(Data records)
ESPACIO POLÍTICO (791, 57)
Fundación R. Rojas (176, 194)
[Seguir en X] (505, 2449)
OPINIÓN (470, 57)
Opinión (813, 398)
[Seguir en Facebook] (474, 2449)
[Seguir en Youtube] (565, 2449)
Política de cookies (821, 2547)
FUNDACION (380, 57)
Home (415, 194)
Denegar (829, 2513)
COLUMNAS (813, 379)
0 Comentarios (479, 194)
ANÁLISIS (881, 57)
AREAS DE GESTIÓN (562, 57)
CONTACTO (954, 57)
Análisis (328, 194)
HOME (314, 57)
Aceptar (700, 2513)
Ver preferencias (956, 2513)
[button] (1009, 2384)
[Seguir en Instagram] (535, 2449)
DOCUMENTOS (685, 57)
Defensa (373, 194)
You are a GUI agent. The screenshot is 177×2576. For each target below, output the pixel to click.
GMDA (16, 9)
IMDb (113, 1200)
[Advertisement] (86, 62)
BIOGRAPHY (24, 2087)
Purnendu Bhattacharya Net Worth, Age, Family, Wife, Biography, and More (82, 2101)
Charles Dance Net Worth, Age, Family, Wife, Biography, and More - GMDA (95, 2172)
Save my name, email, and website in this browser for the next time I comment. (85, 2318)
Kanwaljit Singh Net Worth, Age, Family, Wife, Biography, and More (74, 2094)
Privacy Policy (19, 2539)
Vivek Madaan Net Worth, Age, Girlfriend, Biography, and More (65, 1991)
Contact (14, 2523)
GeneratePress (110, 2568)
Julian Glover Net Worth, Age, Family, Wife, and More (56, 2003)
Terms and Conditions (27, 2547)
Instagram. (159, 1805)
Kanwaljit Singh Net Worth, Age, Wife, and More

• **Exercise aim**
Can you swap "Net Worth" for "Net Assets" throughout the records above and return every record with nothing else changed?

• **Response for this exercise**
ESPACIO POLÍTICO (791, 57)
Fundación R. Rojas (176, 194)
[Seguir en X] (505, 2449)
OPINIÓN (470, 57)
Opinión (813, 398)
[Seguir en Facebook] (474, 2449)
[Seguir en Youtube] (565, 2449)
Política de cookies (821, 2547)
FUNDACION (380, 57)
Home (415, 194)
Denegar (829, 2513)
COLUMNAS (813, 379)
0 Comentarios (479, 194)
ANÁLISIS (881, 57)
AREAS DE GESTIÓN (562, 57)
CONTACTO (954, 57)
Análisis (328, 194)
HOME (314, 57)
Aceptar (700, 2513)
Ver preferencias (956, 2513)
[button] (1009, 2384)
[Seguir en Instagram] (535, 2449)
DOCUMENTOS (685, 57)
Defensa (373, 194)
You are a GUI agent. The screenshot is 177×2576. For each target below, output the pixel to click.
GMDA (16, 9)
IMDb (113, 1200)
[Advertisement] (86, 62)
BIOGRAPHY (24, 2087)
Purnendu Bhattacharya Net Assets, Age, Family, Wife, Biography, and More (82, 2101)
Charles Dance Net Assets, Age, Family, Wife, Biography, and More - GMDA (95, 2172)
Save my name, email, and website in this browser for the next time I comment. (85, 2318)
Kanwaljit Singh Net Assets, Age, Family, Wife, Biography, and More (74, 2094)
Privacy Policy (19, 2539)
Vivek Madaan Net Assets, Age, Girlfriend, Biography, and More (65, 1991)
Contact (14, 2523)
GeneratePress (110, 2568)
Julian Glover Net Assets, Age, Family, Wife, and More (56, 2003)
Terms and Conditions (27, 2547)
Instagram. (159, 1805)
Kanwaljit Singh Net Assets, Age, Wife, and More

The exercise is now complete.